If we allow to change the block size in between that would mean the
records that we store in the tdb database will be of variable size ( 
different block sizes). That would also add all the code/complexity that 
i have in is_trans_overlapping. So if we are looking at avoiding the 
above for() loop then we should have constant block size (4K ?).  But in 
your above statement, you are counting overhead as a percentage of 
blocksize. So how do we handle this ?


Now with constant block size The write_blk gets complex because of there 
won't be a 1:1 mapping between the block number we need to use in 
tdb_database and the backing I/O manager.

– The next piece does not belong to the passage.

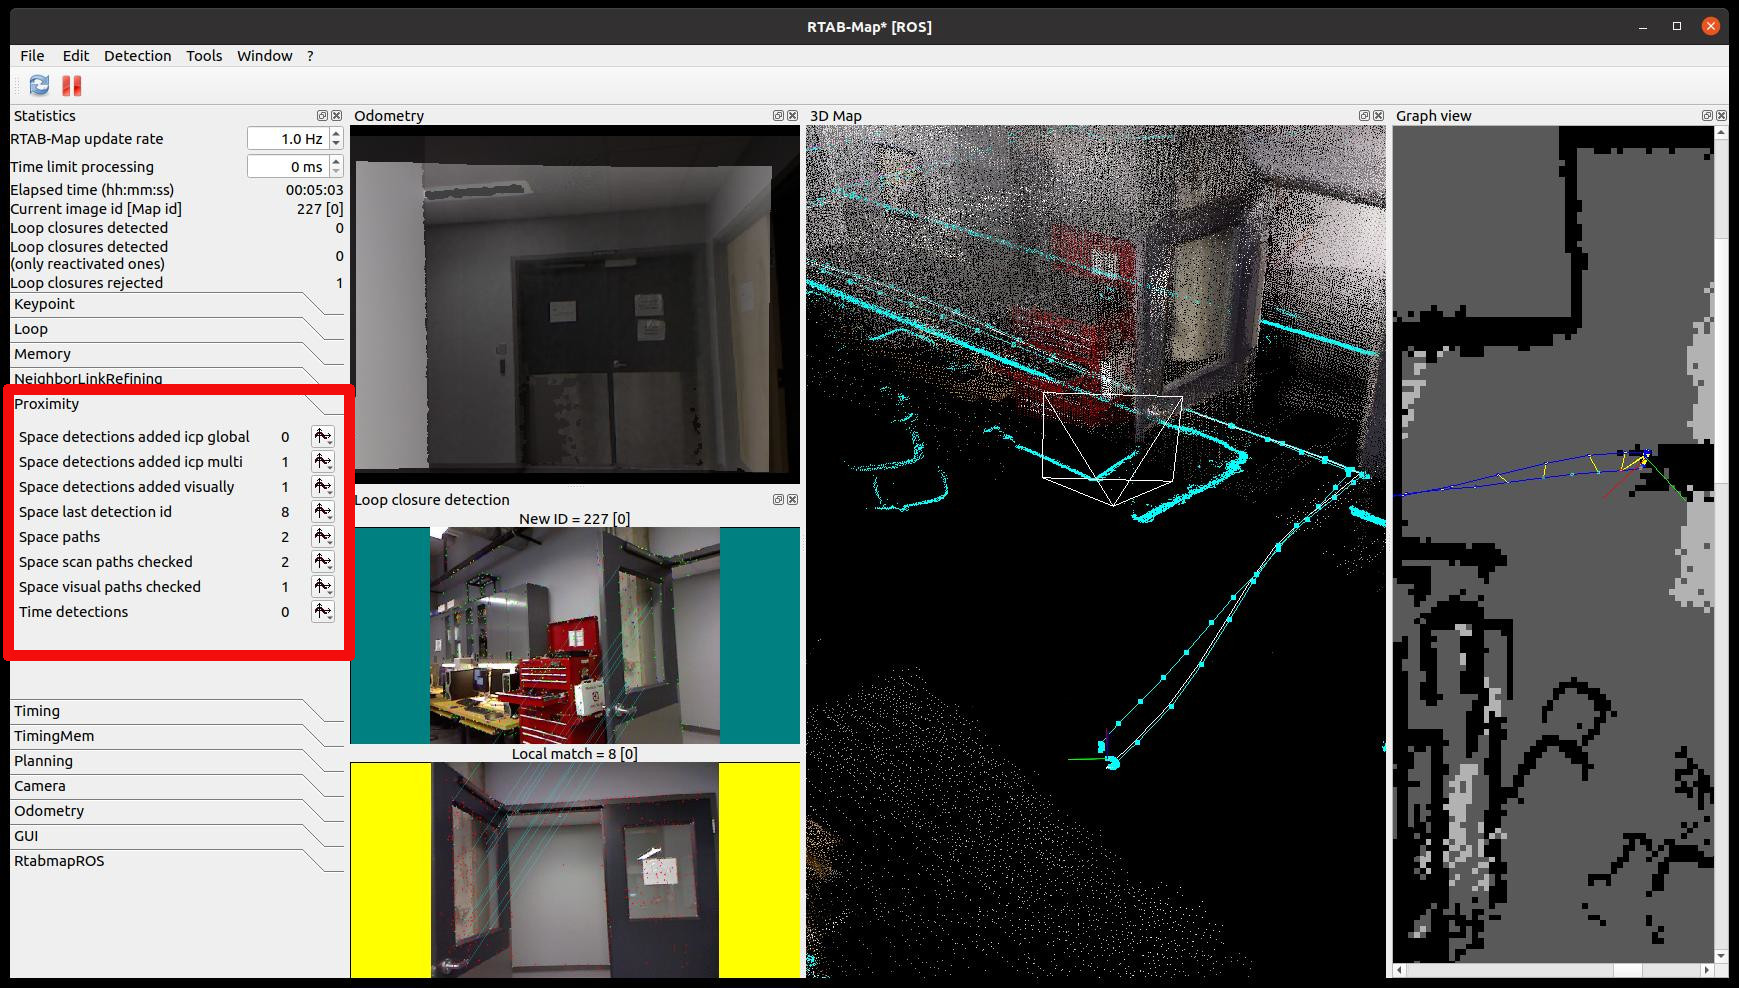Undock the Graph view panel
The height and width of the screenshot is (988, 1739).
coord(1707,116)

> But that's not too bad, since now you just have to do is figure out
> which block(s) need to be saved, and then check to see if a record
> already exists in the tdb; if it does, the original value has been
> saved, and you don't have to do anything; if it doesn't then you just
> save the entire block.  The undo manager need to save the first
> blocksize specified, and backup the original data in the tdb file in
> terms of that first blocksize, regardless of any later changes in the
> blocksize (which as I said is rare).
> 

>> +		if (req_loc < cur_loc) {
>> +			if (req_loc+req_size > cur_loc) {
>> +				/*  ------------------
>> +				 *  |      |    |    |
>> +				 *  ------------------
>> +				 *  rl     cl   rs   cs
>> +				 */
> 
> This looks like notes to yourself; but it's not obvious what's going
> on here.  Fortunately with the above suggested change in algorith,
> most of this will go away, but please make your comments more obvious.
> 


rl -> req_loc
cl -> cur_loc
rs -> req_size
cs -> cur_size


>> +	// I have libtdb1. Enable after rebasing to latest e2fsprogs that has this API
>> +	//tdb_transaction_start(data->tdb);
> 
> What version of e2fsprogs are you developing against?
> 


Right now i am manually linking it against libtdb.

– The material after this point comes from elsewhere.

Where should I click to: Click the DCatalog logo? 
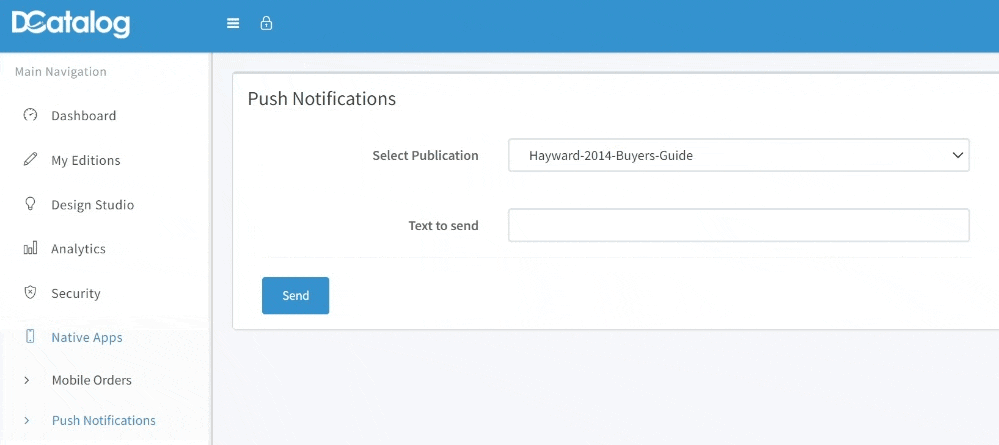pos(71,24)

dpkg --search /usr/lib/libtdb.so
tdb-dev: /usr/lib/libtdb.so


>> +		/* FIXME!! Not sure what should be the error */
>> +		//tdb_transaction_cancel(data->tdb);
>> +		retval = EXT2_ET_SHORT_WRITE;
>> +		goto error_out;
> 
> I would add a new error code in lib/ext2fs/ext2_err.et.in; that way we
> can have a very specific error code explaining that we have a failure
> to save the original version of the block.  
> 


Will do this


>> +       actual = read(data->dev, tdb_data.dptr, size);
>> +       if (actual != size) {
> 
> Instead of using ext2fs_llseek() and read(), please use the underlying
> io_manager.  That way the undo manager might have a chance to work on
> some other io manager other than unix_io.  Yes, that means that you
> might in some cases need to save and restore the current blksize.  But
> that's not going to be the common case, and it will make the code much
> more general.
> 
>> +error_out:
>> +	/* Move the location back */
>> +	if (ext2fs_llseek(data->dev, cur_loc, SEEK_SET) != cur_loc) {
>> +		retval = errno ? errno : EXT2_ET_LLSEEK_FAILED;
>> +		goto error_out;
>> +	}
> 
> Why do you need to move the location back?  As far as I know nothing
> should be depending on current offset of the file descriptor.
> 
>

No specific reason.


-aneesh